#### Work to be completed:
Rewrite the data as a numbered list, starting at the line containing "Where should I click to: Select" and ending with the line containing "tap(247, 670)", and drop any blank lines.

Element and text position data
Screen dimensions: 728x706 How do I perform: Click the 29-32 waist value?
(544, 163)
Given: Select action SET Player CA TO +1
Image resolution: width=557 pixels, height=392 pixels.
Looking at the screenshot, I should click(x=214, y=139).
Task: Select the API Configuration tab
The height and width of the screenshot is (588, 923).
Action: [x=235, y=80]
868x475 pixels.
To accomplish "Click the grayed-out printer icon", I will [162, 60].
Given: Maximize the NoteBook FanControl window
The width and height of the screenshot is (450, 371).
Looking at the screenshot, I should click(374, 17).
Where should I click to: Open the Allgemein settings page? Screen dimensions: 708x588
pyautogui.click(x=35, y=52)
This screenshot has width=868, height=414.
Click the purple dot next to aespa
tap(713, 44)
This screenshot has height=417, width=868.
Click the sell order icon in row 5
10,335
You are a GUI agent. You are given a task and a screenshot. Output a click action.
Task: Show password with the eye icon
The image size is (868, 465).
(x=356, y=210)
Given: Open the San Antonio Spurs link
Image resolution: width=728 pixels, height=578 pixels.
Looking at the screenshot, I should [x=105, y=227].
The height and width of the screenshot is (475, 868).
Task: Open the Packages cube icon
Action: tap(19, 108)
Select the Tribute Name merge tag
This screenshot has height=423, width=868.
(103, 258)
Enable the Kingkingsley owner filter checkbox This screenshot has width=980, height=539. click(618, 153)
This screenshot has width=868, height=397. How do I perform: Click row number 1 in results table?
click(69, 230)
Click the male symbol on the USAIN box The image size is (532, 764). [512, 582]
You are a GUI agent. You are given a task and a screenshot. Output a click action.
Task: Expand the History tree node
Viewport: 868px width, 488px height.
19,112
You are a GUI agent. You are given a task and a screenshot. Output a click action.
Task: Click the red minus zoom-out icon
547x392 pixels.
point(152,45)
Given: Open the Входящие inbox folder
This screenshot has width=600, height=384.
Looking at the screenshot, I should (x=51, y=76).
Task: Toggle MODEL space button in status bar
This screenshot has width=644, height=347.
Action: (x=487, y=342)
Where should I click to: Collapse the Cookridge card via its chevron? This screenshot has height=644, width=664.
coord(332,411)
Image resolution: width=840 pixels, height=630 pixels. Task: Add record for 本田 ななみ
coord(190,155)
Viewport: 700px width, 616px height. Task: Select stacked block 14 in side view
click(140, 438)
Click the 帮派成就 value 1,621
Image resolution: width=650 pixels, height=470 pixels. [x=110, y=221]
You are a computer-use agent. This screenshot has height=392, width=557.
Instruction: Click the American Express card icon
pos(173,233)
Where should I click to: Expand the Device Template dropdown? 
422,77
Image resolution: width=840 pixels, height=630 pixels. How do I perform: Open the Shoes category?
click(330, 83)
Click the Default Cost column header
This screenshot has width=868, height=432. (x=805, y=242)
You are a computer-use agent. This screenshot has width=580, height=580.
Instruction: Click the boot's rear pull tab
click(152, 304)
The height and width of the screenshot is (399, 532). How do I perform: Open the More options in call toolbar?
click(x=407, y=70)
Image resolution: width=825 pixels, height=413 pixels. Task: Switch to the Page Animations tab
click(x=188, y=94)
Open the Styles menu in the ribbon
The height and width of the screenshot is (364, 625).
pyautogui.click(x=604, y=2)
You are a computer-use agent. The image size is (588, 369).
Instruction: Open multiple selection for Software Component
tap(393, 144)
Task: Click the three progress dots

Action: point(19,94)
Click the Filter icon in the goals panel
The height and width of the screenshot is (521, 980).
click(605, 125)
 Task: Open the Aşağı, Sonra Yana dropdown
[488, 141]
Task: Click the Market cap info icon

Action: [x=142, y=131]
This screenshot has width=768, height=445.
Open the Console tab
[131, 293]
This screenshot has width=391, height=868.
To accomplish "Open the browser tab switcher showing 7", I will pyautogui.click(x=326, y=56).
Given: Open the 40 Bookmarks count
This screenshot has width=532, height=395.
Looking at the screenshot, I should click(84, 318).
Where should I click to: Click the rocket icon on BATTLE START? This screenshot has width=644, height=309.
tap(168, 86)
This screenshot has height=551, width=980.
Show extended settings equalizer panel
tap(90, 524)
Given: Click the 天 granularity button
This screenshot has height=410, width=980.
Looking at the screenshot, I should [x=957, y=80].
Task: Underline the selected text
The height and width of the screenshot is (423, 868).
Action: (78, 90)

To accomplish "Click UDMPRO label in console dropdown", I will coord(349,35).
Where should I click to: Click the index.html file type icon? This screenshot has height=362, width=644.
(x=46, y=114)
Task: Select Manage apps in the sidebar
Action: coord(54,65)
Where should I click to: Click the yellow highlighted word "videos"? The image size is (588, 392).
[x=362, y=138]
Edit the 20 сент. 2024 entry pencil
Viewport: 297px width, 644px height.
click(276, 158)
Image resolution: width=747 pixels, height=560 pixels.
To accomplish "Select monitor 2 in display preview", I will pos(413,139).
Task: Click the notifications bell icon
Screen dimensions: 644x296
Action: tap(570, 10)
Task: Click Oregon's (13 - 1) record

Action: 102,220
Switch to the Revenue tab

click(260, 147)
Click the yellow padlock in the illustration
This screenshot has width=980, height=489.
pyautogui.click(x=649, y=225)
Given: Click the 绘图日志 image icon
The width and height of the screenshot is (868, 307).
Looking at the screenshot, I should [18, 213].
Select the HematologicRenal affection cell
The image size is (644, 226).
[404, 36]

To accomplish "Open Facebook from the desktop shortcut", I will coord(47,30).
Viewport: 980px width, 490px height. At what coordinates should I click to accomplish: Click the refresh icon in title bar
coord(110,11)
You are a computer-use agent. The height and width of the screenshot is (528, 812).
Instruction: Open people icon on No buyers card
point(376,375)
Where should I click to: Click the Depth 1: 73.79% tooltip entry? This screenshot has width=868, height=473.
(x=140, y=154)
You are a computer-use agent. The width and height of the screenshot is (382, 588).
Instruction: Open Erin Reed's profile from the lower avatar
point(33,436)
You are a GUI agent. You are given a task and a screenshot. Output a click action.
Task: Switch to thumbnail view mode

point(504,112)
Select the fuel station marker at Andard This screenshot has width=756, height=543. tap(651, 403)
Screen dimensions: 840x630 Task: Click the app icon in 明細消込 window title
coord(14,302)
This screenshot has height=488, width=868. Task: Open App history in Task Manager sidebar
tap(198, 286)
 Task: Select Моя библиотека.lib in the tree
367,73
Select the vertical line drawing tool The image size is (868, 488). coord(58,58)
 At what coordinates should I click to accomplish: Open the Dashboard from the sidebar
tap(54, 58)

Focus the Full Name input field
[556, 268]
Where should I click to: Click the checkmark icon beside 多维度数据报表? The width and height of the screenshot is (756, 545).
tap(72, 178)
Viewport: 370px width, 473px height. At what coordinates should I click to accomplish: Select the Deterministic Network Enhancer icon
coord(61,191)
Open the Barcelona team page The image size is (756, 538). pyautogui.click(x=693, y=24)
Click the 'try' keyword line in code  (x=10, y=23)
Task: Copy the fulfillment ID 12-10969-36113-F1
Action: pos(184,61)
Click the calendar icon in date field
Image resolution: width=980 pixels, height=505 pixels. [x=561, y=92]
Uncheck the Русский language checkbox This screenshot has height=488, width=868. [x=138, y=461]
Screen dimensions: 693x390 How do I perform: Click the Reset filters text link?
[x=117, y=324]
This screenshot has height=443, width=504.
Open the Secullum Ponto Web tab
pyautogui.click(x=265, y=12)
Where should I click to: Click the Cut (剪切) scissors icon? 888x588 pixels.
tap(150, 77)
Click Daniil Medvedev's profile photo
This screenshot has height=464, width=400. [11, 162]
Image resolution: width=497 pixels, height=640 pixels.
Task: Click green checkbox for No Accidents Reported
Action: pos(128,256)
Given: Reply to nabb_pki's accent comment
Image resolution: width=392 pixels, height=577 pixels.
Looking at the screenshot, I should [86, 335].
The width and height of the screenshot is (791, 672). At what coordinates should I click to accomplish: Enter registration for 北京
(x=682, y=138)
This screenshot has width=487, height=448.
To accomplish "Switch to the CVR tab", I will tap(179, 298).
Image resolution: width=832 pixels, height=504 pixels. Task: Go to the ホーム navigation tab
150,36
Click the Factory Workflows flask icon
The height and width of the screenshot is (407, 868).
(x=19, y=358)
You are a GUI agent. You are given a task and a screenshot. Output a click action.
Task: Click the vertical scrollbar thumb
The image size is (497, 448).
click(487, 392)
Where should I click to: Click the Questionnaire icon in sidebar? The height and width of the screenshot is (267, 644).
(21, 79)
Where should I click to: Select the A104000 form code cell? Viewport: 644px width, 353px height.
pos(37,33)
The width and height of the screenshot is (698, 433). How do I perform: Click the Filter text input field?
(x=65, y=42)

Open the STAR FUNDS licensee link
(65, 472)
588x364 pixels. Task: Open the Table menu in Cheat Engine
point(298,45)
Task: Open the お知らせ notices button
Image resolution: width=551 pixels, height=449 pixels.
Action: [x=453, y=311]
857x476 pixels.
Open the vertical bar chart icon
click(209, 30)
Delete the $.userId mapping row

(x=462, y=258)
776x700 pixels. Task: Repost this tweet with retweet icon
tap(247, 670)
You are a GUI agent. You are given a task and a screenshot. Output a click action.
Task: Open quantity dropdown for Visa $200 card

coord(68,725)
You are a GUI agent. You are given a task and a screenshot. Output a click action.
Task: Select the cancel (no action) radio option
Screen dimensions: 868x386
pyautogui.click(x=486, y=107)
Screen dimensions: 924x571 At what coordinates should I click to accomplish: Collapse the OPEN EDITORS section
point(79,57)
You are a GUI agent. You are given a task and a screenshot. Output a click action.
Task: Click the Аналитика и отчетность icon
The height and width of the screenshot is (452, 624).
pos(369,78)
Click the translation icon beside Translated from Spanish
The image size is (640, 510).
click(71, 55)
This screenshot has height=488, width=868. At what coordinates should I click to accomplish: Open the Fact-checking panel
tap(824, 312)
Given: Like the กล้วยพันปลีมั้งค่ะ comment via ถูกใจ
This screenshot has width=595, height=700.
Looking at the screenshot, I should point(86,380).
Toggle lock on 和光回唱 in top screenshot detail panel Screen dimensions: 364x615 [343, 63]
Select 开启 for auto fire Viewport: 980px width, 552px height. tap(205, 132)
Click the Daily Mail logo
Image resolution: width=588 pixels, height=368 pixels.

#### Answer:
1. Where should I click to: Select the A104000 form code cell? Viewport: 644px width, 353px height.
2. pos(37,33)
3. The width and height of the screenshot is (698, 433). How do I perform: Click the Filter text input field?
4. (x=65, y=42)
5. Open the STAR FUNDS licensee link
6. (65, 472)
7. 588x364 pixels. Task: Open the Table menu in Cheat Engine
8. point(298,45)
9. Task: Open the お知らせ notices button
10. Image resolution: width=551 pixels, height=449 pixels.
11. Action: [x=453, y=311]
12. 857x476 pixels.
13. Open the vertical bar chart icon
14. click(209, 30)
15. Delete the $.userId mapping row
16. (x=462, y=258)
17. 776x700 pixels. Task: Repost this tweet with retweet icon
18. tap(247, 670)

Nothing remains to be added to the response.